The AmazingHiring application has two functions: searching for a candidate and evaluating their professional qualities. Source: Lori / Legion Media

The AmazingHiring application has two functions: searching for a candidate and evaluating their professional qualities. Source: Lori / Legion Media

The AmazingHiring application, which automates headhunting in the IT sector, will be released in the near future.

Russian developers have created the AmazingHiring application for finding IT personnel. It not only searches for a candidate, but also analyzes their professional qualities. Investors believe that the project will be a success: in 2013 the Ukrainian SMRK Investment Fund and the Russian Starta Capital Venture Fund invested $300,000 in the company. In September 2014 the service was able to attract $500,000 in seed funding from SMRK and business angels.

In 2015 the developers of AmazingHiring intend to secure their presence in the Belorussian and Ukrainian markets, and then enter the U.S. and other countries. America already has its analogues to AmazingHiring: TalentBin and Entelo. However, according to the founders of the Russian project, the search systems in those applications do not take into consideration whether the candidates match up with the employers' corporate culture.

Speedy recruitment

Sergei Dmitrichenko, a general director at a recruiting agency, had selected personnel in the IT field for more than 10 years and dreamed of automating the process of selecting and analyzing candidates before interviewing them. "Headhunting" had been done by hand by studying information in social networks and professional communities. The efficiency of the search was low: one recruiter was often able to close only one or two vacancies per month.

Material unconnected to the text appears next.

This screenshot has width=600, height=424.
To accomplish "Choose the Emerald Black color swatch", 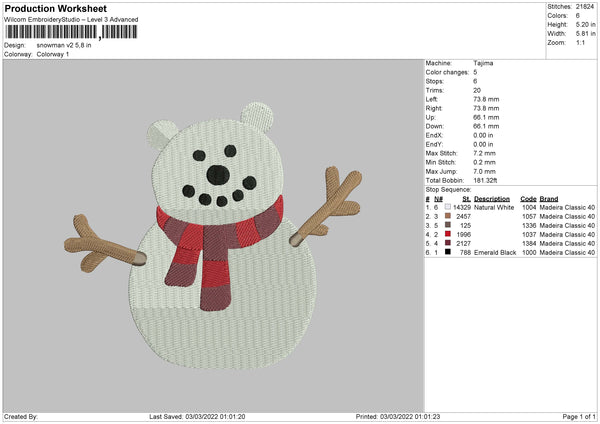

The AmazingHiring application. Source: Press Photo

In mid-2012 Dmitrichenko turned to programmer Vitaly Obernikhin for help in developing a special software application. Initially the partners wanted to create an application for personal use, but after two months they understood that many other companies and recruitment agencies would also be interested. At the end of 2013 Dmitrichenko and Obernikhin introduced a beta version of the AmazingHiring web application to the market.

The AmazingHiring application has two functions: searching for a candidate and evaluating their professional qualities. In the first case the system works like a search engine: it processes open sources on the internet such as social networks, professional communities and forums. If the candidate's information is identical on various sites (education, date of birth, mailing address), the system groups the data into one file.

The AmazingHiring application. Source: Press Photo

Subsequently, the application evaluates the candidate's professional capabilities and qualities. It analyzes if the candidate is willing to change his current job, how competent they are in their field and so on. According to the recruitment parameters (education, qualification, skills), the application then gives a candidate a score of one to five.

Maintaining a corporate culture

Currently, AmazingHiring helps recruiters effectively select specialists only in the IT field: SAP consultants, Java Script developers, SEO specialists and others. Why did the entrepreneurs develop the product specifically for the IT field?

"Our application selects personnel from the internet because programmers are actively present on the net," says Dmitrichenko. "Moreover, the service is arranged to meet complicated HR requirements, such as selecting candidates according to dozens of parameters."

The AmazingHiring application. Source: Press Photo

In the future, the entrepreneurs plan to develop software products for selecting specialists in other professions, with the exception of top managers (due to the small market) and line staff (because of the few standard requirements for qualified candidates). By the end of 2014 AmazingHiring plans to launch a web application for recruiting designers.

"We are now perfecting the application and starting in 2015 it will select an employee in view of the corporate culture and the employer's requests, so that the new specialist can ideally fit into the company," says Obernikhin. "To accomplish this, the system will analyze additional factors: the potential candidate's interests, the education, his or her personal qualities, hobbies and other details."

A potential niche

Obernikhin and Dmitrichenko estimate the volume of the current Russian recruitment market at about $300 million and that of automated headhunting services at $170 million.

At the moment, AmazingHiring has approximately 60 clients in Russia who have purchased the application's one-year subscription. The clients include famous tech companies such as Yandex, Russia's largest search engine, and the Kaspersky Lab, a leading developer of anti-virus software.

Small companies purchase the service to recruit one or two employees, with larger companies using it to recruit five or more. At first Obernikhin and Dmitrichenko offer their potential clients a free trial for four weeks, after which they can negotiate their terms of collaboration. Currently, the cost of accessing the program for one recruiter is $500 a month and $3,500 a year.

According to Dmitrichenko, by using AmazingHiring an HR manager can save half of the time needed to recruit a candidate. But most importantly, he can evaluate the jobseeker's competence even before the interview.

Yekaterina Yermolaeva, director of Pruffi, an IT-sector recruiting agency, is doubtful that AmazingHiring will reach beyond the IT field. She agrees that the software does save time in selecting an employee, but it often finds specialists who are already well known to HR managers. Also, the application cannot find professionals that do not have social networking accounts.

AmazingHiring is in the longlist of the 100 highest-rated startups by the Russian Startup Rating, the largest startup evaluation service in Russia. The top 50 out of 1,600 contenders will be presented on the 8th December, 2014.